Compute Conditional Probability of Each Observed Outcome Given Each True Outcome for a given MCMC Chain, for Every Subject
pistar_compute_for_chains(chain_colMeans, Z, n, n_cat)pistar_compute_for_chains returns a matrix of conditional probabilities,
\(P(Y_i^* = k | Y_i = j, Z_i) = \frac{\text{exp}\{\gamma_{kj0} + \gamma_{kjZ} Z_i\}}{1 + \text{exp}\{\gamma_{kj0} + \gamma_{kjZ} Z_i\}}\)

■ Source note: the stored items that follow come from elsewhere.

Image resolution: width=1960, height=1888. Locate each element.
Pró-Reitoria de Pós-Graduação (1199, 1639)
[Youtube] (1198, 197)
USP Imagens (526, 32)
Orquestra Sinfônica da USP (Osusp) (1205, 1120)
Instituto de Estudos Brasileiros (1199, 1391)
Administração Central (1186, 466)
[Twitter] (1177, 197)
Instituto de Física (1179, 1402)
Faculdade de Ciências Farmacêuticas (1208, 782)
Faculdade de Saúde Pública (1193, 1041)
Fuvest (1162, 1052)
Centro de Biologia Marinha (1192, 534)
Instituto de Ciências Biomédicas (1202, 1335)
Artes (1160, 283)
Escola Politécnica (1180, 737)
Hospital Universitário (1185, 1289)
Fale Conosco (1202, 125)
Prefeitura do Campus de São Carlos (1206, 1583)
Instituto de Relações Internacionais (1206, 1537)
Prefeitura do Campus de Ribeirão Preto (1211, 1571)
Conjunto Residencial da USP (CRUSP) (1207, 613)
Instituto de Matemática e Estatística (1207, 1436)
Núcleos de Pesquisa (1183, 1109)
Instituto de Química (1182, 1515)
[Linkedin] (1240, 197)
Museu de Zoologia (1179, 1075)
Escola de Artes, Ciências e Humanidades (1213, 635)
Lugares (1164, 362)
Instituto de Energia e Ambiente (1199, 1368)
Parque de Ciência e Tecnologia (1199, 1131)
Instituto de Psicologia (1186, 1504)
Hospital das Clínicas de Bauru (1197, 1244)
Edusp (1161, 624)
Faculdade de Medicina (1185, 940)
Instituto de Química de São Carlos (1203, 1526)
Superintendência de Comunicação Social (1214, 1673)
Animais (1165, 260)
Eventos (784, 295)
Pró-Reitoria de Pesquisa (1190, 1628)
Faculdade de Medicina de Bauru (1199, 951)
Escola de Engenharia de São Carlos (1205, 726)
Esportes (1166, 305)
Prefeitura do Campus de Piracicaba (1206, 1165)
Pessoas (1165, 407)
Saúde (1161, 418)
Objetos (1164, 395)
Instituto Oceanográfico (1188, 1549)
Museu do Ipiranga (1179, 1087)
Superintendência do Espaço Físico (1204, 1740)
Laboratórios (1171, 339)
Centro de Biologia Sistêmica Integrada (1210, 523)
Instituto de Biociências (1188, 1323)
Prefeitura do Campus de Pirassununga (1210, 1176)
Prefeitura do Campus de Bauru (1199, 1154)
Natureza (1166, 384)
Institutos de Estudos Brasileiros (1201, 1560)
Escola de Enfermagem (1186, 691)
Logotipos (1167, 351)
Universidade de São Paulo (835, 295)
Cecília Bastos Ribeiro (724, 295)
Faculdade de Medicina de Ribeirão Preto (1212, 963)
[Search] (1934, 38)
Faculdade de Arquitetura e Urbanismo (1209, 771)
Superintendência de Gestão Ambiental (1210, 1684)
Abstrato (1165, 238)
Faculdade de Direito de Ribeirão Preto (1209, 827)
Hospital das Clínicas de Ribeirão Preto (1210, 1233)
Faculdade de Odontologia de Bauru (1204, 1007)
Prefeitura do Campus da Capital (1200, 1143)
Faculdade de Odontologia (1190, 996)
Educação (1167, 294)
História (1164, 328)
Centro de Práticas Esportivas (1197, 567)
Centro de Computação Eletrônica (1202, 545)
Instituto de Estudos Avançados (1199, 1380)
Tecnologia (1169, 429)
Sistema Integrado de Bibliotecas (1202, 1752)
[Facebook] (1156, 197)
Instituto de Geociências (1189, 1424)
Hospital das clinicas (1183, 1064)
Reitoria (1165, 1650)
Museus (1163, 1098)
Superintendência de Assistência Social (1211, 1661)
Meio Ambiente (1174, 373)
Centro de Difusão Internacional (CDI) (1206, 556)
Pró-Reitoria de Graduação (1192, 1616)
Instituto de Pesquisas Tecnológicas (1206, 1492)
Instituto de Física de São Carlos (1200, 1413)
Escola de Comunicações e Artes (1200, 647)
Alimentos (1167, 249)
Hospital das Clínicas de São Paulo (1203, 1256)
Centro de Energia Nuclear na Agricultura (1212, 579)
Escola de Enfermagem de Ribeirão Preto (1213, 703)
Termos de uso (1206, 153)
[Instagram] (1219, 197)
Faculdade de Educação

for each of the \(i = 1, \dots,\)
n subjects. Rows of the matrix
correspond to each subject and observed outcome. Specifically, the probability
for subject \(i\) and observed category $0$ occurs at row \(i\). The probability
for subject \(i\) and observed category $1$ occurs at row \(i +\)
n.
Columns of the matrix correspond to the true outcome categories \(j = 1, \dots,\)
n_cat.
A numeric vector containing the posterior means for all
sampled parameters in a given MCMC chain. chain_colMeans must be a named
object (i.e. each parameter must be named as gamma[k,j,p]).
A numeric design matrix.
An integer value specifying the number of observations in the sample.
This value should be equal to the number of rows of the design matrix, Z.
The number of categorical values that the true outcome, Y,
and the observed outcome, Y* can take.